Догнать и растерзать! Впиться клыками и ни на миг не отпускать! Он в последний раз вперил взгляд в спину… и снова нахлынуло. Гибкое, изворачивающееся змеёй тело, он обожает, когда она сопротивляется, когда в ответ на его напирающую силу она впивается и рвет его когтями, а потом с ее губ срывается пронзительное, душераздирающее, оглушительное… «Мя-я-яу!!!..» И она вдруг становится такой мягкой, такой податливой… Дыхание их вновь сливается, и он чувствует жилку, еще бьющуюся в бездыханном теле, и вот она уже затихла, еще мгновение… к горлу опять подступило… Ладонь хлопнула по карману, что-то быстро чпокнуло, исчезло во рту, глаза с вожделением закатились… струящийся шелк тела, приторная, затягивающая сладость, что-то еще… неуловимое. У-у-ух!!! Парение и пропасть, взмывание с замиранием…
Марк Семенович еще разочек напоследок облизнулся, провожая взглядом удаляющуюся Ларочку. Ларочка знала, что Марк Семенович не спустит с неё глаз до тех пор, пока она не завернет за угол шестнадцатиэтажки, поэтому шла выкладываясь. Бедра плавно пошатывались, ножки в аккуратненьких новеньких сапожках (купленных неделю назад Марком Семеновичем) старались выделывать как можно более изящные крендельки, Ларочка придала личику томное выражение — наблюдающий за ней Марк Семенович видеть этого не мог, но женщина была твердо уверена, что походка, да и образ в целом от этого только выигрывают. Где-то на уровне талии или чуть ниже она почувствовала прикосновение. «Ну-ка!» — Девушка не сильно, играючи шлёпнула ладошкой по мясистой лапе и чуть замедлила шаг, чтобы Марку Семеновичу было удобнее ее раздевать… Лапища сползла на бедро, поерзала возле пояса, блузка выбилась из ловко расстегнутой молнии, лапа потянула за край юбки. Сердце мужчины сладко забилось… Бюстгальтер упал, как раз когда Ларочка заворачивала за угол…
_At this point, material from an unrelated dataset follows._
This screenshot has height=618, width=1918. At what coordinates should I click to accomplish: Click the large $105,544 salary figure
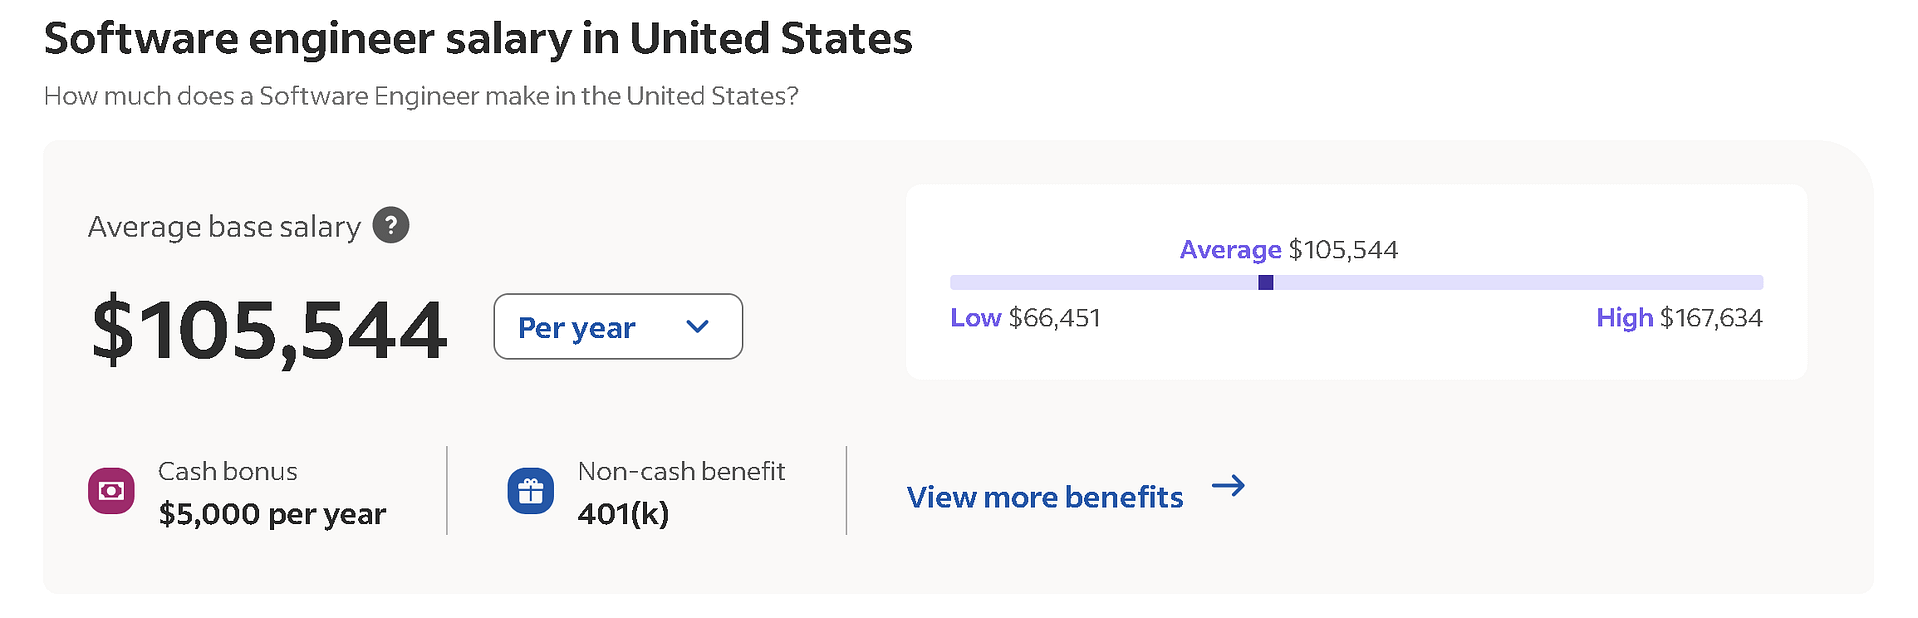tap(269, 329)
Сидящий в машине Марк Семенович схватился за руль и с шумом выдохнул. Выдох этот был гораздо красноречивее каких бы то ни было слов. Он вбирал в себя невообразимое множество порой спорящих друг с другом ощущений и заканчивался грубым, нецензурным, кстати, совершенно нехарактерным для Марка Семеновича термином, которым мужчины награждают самку самой высокой пробы! Ларочка, безусловно, выдох этот заслуживала, иначе не было бы ни этого взгляда, ни сапожек, ни новых бусиков, ни многого-многого другого. Ларочка была прелестью, радостью, цыпочкой Марка Семеновича не неделю, не месяц, а вот уже целый год, но дело было даже не в этом, дело было в самом Марке Семеновиче, который рядом с такой женщиной то млел и падал к ее ногам, как распустившийся, невменяемый пион, то вдруг становился тигром, львом, бесстрашным грозным зверем, один вид которого заставлял все вокруг трепетать, дрожать, падать грудью на землю, траву, песок, асфальт!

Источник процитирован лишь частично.